§ **PROBLEM TO WORK ON**
Please continue the patent claims on sampling a data stream, shown below, with the next part after the last claim given.

1. A method for sampling a data stream comprising a plurality of tuples, the operator comprising:
receiving one of said plurality of tuples, said one of said plurality of tuples belonging to a first sampling window;
associating said one of said plurality of tuples with a group, selected from a set of one or more groups, that reflects a subset of information relating to a sample of said data stream;
associating said one of said plurality of tuples with a supergroup, selected from a set of one or more supergroups, that reflects global information relating to said sample; and
applying one or more cleaning criteria to each of said one or more groups, if reception of said one of said plurality of tuples triggers a cleaning phase.
2. The method of claim 1, wherein said receiving comprises:
processing said one of said plurality of tuples, if said one of said plurality of tuples satisfies one or more predefined sampling criteria; and
discarding said one of said plurality of tuples, if said one of said plurality of tuples does not satisfy said one or more predefined sampling criteria.
3. The method of claim 1, wherein said associating said one of said plurality of tuples with a group comprises:
identifying a group defined by a key that is associated with said one of said plurality of tuples.
4. The method of claim 1, wherein said associating said one of said plurality of tuples with a group comprises:
creating a new group defined by a key that is associated with said one of said plurality of tuples.
5. The method of claim 1, wherein said associating said one of said plurality of tuples with a supergroup comprises:
identifying a supergroup defined by a key that is associated with said one of said plurality of tuples.
6. The method of claim 1, wherein said associating said one of said plurality of tuples with a supergroup comprises:
creating a new supergroup defined by a key that is associated with said one of said plurality of tuples.
7. The method of claim 1, further comprising:
applying one or more sampling criteria to each of said one or more groups;
sampling each of said one or more groups that satisfies said sampling criteria; and
discarding each of said one or more groups that does not satisfy said sampling criteria.
8. The method of claim 1, wherein said global information is maintained by one or more stateful functions, said one or more stateful functions requiring access a global state function throughout execution of said operator.
9. The method of claim 1, further comprising:
applying one or more cleaning criteria to each of said one or more groups, if reception of said one of said plurality of tuples triggers a cleaning phase.

§ **Some records**
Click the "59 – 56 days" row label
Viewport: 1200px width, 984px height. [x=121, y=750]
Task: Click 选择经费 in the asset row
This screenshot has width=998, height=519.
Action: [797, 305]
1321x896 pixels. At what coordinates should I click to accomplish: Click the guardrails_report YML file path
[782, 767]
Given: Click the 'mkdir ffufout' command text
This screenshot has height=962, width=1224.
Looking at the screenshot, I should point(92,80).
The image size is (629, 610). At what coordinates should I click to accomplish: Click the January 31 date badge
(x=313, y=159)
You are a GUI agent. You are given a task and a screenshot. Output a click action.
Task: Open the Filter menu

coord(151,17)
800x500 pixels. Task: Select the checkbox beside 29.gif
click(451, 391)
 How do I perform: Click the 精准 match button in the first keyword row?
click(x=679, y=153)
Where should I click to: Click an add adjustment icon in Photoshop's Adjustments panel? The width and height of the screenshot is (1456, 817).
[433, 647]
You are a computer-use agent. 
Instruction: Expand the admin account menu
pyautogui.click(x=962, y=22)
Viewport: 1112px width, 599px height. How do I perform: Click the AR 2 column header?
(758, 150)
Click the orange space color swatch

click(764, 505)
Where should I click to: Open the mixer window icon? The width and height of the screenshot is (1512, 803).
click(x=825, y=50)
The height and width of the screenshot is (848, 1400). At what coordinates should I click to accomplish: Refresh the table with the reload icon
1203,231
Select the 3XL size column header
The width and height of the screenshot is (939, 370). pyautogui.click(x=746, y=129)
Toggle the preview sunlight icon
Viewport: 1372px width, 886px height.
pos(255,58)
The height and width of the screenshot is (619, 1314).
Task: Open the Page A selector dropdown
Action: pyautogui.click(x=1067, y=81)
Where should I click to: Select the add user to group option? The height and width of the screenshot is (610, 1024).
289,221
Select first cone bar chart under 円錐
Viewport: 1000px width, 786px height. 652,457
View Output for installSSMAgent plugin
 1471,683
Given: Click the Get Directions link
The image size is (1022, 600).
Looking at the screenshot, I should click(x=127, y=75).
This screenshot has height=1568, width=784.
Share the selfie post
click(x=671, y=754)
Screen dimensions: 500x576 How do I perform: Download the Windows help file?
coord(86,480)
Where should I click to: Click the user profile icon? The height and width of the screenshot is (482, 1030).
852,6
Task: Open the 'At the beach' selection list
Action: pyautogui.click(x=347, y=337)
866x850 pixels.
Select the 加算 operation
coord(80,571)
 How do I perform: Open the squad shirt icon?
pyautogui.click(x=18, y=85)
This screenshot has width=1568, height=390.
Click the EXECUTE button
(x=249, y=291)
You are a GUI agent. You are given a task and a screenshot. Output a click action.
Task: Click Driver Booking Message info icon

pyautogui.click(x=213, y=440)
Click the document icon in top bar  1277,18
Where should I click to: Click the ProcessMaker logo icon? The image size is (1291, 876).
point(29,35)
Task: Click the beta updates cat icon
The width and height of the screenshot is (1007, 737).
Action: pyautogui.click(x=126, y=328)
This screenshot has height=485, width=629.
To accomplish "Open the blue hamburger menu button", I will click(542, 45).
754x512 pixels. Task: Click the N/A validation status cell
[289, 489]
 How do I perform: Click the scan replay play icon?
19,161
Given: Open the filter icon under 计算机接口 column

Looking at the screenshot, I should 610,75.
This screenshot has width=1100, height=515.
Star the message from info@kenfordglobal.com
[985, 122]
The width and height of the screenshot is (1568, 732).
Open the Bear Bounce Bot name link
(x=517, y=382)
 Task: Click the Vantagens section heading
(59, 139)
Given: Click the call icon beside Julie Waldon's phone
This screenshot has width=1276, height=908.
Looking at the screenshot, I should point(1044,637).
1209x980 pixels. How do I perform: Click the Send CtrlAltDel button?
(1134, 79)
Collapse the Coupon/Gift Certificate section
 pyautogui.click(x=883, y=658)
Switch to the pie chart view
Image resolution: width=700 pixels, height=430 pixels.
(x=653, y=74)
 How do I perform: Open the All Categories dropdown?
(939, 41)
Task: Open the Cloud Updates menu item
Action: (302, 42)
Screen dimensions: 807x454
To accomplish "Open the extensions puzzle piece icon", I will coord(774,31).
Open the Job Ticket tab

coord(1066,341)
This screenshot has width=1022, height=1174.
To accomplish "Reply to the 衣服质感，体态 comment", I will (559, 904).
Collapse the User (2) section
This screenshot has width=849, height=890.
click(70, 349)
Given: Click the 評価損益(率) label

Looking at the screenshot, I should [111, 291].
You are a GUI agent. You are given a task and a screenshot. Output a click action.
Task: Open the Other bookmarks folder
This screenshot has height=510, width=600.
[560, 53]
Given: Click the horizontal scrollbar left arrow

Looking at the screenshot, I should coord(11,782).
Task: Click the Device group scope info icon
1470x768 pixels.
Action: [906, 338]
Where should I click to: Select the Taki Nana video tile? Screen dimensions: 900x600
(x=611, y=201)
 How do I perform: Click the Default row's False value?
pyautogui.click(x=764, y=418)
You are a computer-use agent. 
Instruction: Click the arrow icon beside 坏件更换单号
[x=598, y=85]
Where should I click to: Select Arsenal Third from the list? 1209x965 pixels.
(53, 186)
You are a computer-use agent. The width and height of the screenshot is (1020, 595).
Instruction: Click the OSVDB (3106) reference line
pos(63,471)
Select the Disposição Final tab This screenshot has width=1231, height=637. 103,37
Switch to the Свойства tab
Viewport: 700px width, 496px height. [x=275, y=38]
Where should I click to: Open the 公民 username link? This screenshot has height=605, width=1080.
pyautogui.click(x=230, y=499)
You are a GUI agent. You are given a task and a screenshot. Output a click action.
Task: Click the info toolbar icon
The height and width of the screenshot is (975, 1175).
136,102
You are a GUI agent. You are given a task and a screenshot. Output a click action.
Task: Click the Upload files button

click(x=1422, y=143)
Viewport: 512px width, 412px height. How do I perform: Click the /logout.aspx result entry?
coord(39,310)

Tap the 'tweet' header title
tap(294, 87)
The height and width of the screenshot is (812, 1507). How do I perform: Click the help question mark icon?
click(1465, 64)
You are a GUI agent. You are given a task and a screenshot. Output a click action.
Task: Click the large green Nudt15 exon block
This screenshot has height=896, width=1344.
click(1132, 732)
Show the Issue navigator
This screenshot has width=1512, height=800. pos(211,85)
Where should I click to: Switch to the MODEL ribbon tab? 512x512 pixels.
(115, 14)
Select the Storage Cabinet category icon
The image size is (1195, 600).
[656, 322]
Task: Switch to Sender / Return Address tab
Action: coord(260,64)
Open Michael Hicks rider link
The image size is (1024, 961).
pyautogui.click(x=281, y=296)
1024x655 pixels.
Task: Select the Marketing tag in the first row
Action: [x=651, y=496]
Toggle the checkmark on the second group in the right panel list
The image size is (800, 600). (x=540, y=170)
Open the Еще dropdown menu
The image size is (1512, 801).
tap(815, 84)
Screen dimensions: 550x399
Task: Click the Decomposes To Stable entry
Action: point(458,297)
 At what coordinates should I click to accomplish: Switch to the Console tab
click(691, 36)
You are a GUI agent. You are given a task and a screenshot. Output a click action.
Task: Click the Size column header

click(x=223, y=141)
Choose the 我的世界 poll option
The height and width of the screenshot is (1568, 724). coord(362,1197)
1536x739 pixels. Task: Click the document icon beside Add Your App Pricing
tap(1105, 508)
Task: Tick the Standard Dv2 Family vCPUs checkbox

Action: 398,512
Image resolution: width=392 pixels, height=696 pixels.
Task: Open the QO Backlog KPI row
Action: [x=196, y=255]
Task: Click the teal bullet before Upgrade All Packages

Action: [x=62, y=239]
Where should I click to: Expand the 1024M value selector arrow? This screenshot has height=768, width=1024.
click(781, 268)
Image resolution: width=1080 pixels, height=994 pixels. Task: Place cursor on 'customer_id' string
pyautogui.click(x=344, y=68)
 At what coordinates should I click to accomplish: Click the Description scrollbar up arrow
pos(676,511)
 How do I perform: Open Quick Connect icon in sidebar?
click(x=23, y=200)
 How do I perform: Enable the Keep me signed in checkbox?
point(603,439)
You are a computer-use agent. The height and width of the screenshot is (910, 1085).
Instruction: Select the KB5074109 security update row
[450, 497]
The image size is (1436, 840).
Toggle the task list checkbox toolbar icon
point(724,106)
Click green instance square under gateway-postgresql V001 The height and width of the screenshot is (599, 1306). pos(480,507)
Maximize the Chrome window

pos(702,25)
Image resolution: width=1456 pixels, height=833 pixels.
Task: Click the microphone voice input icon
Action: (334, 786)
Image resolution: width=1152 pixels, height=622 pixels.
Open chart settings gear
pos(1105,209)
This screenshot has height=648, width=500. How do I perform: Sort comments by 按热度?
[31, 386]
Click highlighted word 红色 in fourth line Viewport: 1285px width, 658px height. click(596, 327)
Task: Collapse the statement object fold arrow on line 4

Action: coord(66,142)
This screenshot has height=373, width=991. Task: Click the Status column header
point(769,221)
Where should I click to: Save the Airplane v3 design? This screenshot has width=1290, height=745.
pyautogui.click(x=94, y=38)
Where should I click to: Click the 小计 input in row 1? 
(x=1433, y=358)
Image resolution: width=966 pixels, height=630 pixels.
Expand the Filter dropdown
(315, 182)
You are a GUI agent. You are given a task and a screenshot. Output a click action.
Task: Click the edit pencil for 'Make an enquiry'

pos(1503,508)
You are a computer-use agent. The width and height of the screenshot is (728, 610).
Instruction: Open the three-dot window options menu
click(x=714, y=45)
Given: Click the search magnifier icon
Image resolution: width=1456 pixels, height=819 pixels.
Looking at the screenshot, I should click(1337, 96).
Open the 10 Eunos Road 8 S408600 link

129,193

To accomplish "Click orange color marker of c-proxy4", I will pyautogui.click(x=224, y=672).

§ **TASK RESPONSE**
10. A computer readable medium containing an executable program for sampling a data stream comprising a plurality of tuples, where the program performs the steps of:
receiving one of said plurality of tuples, said one of said plurality of tuples belonging to a first sampling window;
associating said one of said plurality of tuples with a group, selected from a set of one or more groups, that reflects a subset of information relating to a sample of said data stream;
associating said one of said plurality of tuples with a supergroup, selected from a set of one or more supergroups, that reflects global information relating to said sample; and
applying one or more cleaning criteria to each of said one or more groups, if reception of said one of said plurality of tuples triggers a cleaning phase.
11. The computer readable medium of claim 10, wherein said receiving comprises:
processing said one of said plurality of tuples, if said one of said plurality of tuples satisfies one or more predefined sampling criteria; and
discarding said one of said plurality of tuples, if said one of said plurality of tuples does not satisfy said one or more predefined sampling criteria.
12. The computer readable medium of claim 10, wherein said associating said one of said plurality of tuples with a group comprises:
identifying a group defined by a key that is associated with said one of said plurality of tuples.
13. The computer readable medium of claim 10, wherein said associating said one of said plurality of tuples with a group comprises:
creating a new group defined by a key that is associated with said one of said plurality of tuples.
14. The computer readable medium of claim 10, wherein said associating said one of said plurality of tuples with a supergroup comprises:
identifying a supergroup defined by a key that is associated with said one of said plurality of tuples.
15. The computer readable medium of claim 10, wherein said associating said one of said plurality of tuples with a supergroup comprises:
creating a new supergroup defined by a key that is associated with said one of said plurality of tuples.
16. The computer readable medium of claim 10, further comprising:
applying one or more cleaning criteria to each of said one or more groups, if reception of said one of said plurality of tuples triggers a cleaning phase.
17. The computer readable medium of claim 10, further comprising:
applying one or more sampling criteria to each of said one or more groups;
sampling each of said one or more groups that satisfies said sampling criteria; and
discarding each of said one or more groups that does not satisfy said sampling criteria.
18. The computer readable medium of claim 10, wherein said global information is maintained by one or more stateful functions, said one or more stateful functions requiring access a global state function throughout execution of said operator.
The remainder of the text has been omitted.